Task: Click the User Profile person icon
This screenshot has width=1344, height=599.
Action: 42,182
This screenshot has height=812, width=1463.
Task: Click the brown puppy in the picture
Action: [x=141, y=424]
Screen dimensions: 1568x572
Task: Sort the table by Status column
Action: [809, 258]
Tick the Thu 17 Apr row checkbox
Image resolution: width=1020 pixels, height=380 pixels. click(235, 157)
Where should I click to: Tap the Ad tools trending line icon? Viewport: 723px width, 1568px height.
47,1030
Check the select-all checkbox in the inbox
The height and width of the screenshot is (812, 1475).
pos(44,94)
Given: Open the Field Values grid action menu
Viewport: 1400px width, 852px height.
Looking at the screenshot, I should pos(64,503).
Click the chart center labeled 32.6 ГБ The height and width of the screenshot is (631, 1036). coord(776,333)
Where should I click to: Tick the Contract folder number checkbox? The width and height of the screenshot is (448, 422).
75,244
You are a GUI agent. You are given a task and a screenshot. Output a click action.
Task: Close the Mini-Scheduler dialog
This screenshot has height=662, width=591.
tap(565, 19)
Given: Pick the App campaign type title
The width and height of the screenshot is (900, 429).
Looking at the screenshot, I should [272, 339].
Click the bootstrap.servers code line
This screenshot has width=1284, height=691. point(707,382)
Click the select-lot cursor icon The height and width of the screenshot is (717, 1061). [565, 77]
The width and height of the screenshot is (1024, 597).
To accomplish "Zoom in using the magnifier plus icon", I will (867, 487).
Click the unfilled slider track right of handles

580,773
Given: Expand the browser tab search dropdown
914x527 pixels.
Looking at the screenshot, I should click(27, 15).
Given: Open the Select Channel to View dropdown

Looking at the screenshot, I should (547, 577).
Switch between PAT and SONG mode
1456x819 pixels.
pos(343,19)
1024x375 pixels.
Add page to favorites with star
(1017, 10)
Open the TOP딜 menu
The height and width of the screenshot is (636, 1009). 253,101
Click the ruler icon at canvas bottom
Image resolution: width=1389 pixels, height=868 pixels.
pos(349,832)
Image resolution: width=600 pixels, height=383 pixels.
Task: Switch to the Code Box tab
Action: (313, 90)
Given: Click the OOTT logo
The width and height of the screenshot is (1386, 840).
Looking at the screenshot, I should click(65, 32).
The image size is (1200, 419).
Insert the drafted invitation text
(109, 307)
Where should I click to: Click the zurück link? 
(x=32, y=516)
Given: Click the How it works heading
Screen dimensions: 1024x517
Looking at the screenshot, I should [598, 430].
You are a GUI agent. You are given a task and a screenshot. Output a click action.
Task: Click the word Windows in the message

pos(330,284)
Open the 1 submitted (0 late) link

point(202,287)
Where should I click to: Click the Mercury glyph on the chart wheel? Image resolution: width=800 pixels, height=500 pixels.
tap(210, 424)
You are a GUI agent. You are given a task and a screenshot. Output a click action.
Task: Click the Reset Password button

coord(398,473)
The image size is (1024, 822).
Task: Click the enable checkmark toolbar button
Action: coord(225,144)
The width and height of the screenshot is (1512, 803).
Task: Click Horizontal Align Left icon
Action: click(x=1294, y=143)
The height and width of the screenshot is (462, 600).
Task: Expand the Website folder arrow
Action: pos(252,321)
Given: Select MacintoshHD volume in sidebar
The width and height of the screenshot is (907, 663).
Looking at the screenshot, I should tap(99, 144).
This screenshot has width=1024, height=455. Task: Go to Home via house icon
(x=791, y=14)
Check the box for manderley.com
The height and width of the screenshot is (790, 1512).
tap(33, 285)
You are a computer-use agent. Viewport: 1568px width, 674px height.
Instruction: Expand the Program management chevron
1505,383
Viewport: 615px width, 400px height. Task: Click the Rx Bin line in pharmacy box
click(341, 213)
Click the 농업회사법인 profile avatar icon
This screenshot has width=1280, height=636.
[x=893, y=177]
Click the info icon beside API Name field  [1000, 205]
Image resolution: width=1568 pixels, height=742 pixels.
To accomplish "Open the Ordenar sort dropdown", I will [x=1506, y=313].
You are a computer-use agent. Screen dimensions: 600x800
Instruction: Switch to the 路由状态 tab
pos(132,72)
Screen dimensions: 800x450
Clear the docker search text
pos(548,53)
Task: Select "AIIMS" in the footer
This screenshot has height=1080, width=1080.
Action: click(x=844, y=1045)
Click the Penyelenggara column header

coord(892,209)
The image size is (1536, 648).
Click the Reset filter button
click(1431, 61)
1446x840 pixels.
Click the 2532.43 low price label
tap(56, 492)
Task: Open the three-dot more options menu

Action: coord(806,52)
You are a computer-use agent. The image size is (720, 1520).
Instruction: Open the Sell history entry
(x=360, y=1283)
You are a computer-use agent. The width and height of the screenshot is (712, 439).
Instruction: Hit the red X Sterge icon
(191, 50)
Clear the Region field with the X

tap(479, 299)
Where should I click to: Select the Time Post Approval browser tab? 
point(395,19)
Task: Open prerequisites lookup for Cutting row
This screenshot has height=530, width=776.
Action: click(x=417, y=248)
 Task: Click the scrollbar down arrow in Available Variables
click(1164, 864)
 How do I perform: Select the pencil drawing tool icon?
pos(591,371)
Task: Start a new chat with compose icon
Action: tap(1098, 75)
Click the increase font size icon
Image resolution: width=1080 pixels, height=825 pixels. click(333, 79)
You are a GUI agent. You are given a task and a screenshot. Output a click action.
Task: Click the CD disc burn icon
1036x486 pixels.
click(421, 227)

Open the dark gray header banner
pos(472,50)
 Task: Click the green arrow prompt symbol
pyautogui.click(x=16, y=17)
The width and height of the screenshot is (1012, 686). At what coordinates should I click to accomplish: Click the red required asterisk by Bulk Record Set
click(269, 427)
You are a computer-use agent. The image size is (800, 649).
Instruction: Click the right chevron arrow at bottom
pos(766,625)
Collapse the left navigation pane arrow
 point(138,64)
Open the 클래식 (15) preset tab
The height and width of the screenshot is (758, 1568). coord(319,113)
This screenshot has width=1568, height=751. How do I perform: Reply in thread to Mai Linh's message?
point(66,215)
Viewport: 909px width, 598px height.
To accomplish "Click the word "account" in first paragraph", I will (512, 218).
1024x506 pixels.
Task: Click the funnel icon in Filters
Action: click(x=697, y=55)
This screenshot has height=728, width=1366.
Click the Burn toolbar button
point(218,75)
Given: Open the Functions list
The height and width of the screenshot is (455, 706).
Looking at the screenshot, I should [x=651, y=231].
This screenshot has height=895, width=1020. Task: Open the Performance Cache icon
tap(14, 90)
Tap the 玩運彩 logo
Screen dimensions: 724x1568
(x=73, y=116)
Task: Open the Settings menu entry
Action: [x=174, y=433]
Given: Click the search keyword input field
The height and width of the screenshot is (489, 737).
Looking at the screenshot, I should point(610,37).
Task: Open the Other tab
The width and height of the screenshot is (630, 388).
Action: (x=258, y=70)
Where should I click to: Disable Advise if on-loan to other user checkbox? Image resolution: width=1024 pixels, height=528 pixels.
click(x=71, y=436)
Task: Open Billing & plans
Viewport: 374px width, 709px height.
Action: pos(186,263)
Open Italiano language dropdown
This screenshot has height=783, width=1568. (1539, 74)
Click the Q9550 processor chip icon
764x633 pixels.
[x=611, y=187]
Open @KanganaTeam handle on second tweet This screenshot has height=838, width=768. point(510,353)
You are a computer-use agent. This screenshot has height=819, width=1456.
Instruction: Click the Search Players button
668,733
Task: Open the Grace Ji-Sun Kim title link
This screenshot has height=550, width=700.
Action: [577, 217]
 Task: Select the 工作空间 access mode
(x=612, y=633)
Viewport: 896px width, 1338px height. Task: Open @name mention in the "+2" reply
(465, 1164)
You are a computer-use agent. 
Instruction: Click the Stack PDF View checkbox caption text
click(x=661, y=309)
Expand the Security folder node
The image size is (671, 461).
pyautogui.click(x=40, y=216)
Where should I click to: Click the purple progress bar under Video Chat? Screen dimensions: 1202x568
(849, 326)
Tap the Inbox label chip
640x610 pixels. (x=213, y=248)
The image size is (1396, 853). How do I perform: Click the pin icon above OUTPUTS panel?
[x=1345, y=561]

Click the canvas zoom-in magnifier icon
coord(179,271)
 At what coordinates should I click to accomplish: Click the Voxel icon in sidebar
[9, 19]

_ _ _ _

PROMPT> Please transcribe, exactly and with nothing added, the lines from the first line of the material above through the line that contains "Given: Pick the App campaign type title".

ANSWER TO THIS PROBLEM>
Task: Click the User Profile person icon
This screenshot has width=1344, height=599.
Action: 42,182
This screenshot has height=812, width=1463.
Task: Click the brown puppy in the picture
Action: [x=141, y=424]
Screen dimensions: 1568x572
Task: Sort the table by Status column
Action: [809, 258]
Tick the Thu 17 Apr row checkbox
Image resolution: width=1020 pixels, height=380 pixels. click(235, 157)
Where should I click to: Tap the Ad tools trending line icon? Viewport: 723px width, 1568px height.
47,1030
Check the select-all checkbox in the inbox
The height and width of the screenshot is (812, 1475).
pos(44,94)
Given: Open the Field Values grid action menu
Viewport: 1400px width, 852px height.
Looking at the screenshot, I should pos(64,503).
Click the chart center labeled 32.6 ГБ The height and width of the screenshot is (631, 1036). coord(776,333)
Where should I click to: Tick the Contract folder number checkbox? The width and height of the screenshot is (448, 422).
75,244
You are a GUI agent. You are given a task and a screenshot. Output a click action.
Task: Close the Mini-Scheduler dialog
This screenshot has height=662, width=591.
tap(565, 19)
Given: Pick the App campaign type title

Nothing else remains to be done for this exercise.